→ Screenshot grounding data
_ _ _ _ _
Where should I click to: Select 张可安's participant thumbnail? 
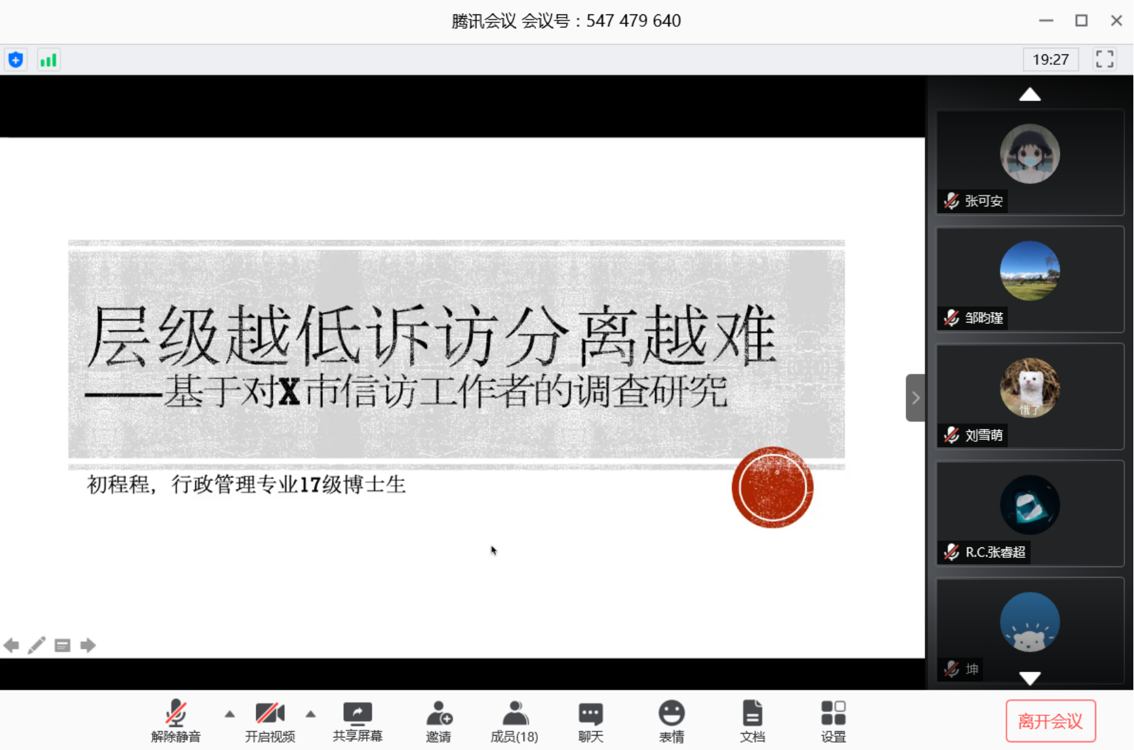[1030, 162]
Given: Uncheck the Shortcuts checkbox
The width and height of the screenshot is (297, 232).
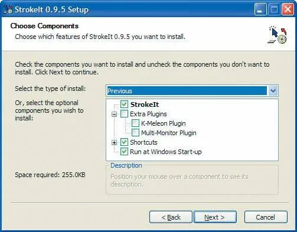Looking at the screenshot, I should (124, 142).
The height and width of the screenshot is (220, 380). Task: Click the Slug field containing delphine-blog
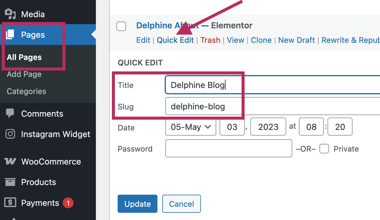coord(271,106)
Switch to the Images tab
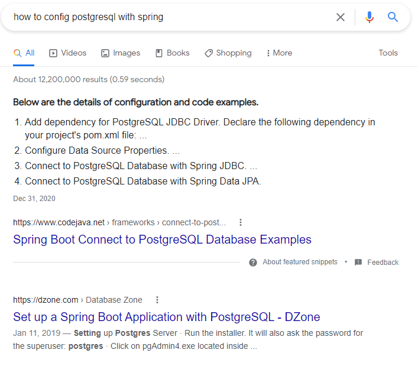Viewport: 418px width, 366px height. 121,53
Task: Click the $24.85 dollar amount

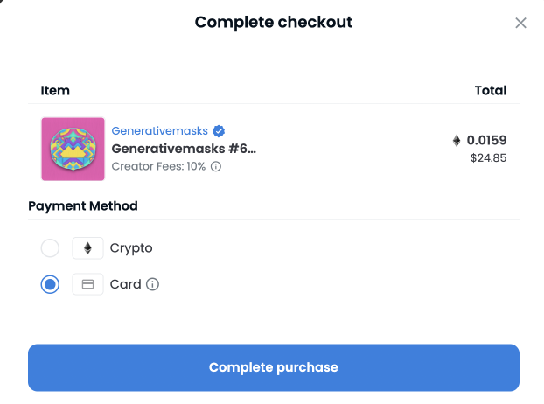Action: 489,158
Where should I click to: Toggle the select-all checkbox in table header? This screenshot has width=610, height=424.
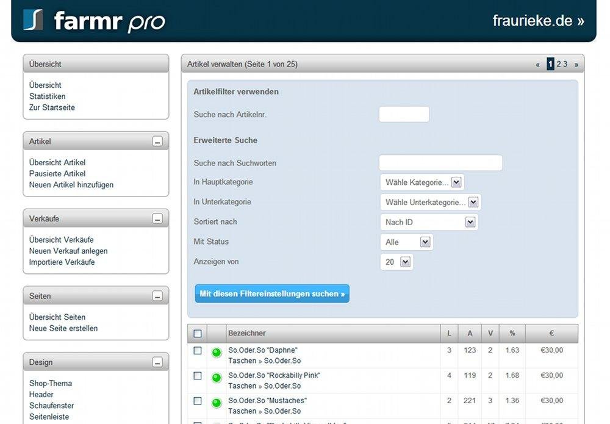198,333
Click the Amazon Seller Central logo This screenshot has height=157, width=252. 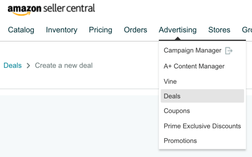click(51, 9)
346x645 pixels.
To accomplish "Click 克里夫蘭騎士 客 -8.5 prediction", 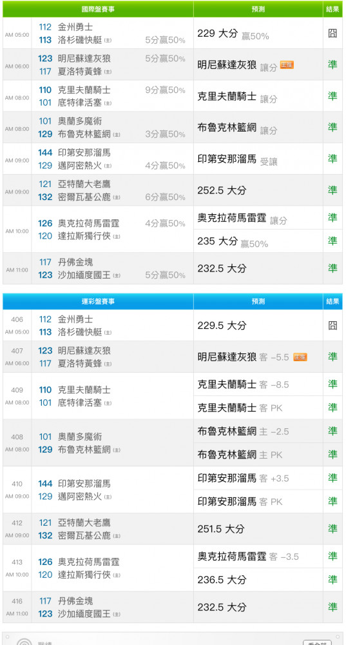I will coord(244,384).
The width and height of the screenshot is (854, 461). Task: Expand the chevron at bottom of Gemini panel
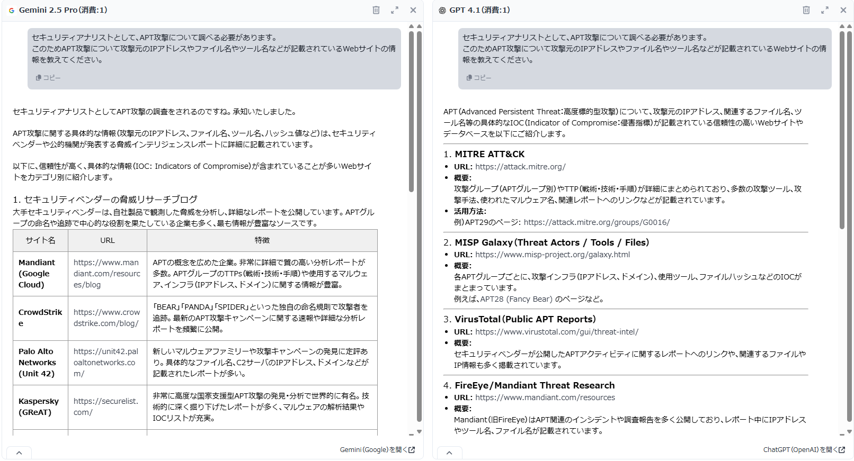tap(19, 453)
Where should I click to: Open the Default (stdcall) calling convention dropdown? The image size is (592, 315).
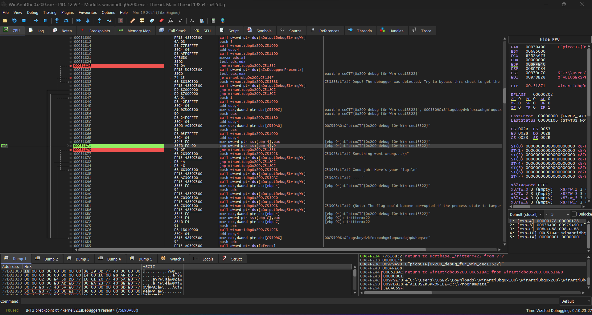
_ _ _ _ _
→ Task brief
Starting at the line that contains "The width and height of the screenshot is (854, 461)." and ending at the final line of the data, reproduce each line exactly. Pictures stay out of the copy.

→ Written answer
The width and height of the screenshot is (854, 461). Task: Expand the chevron at bottom of Gemini panel
tap(19, 453)
Where should I click to: Open the Default (stdcall) calling convention dropdown? The image size is (592, 315).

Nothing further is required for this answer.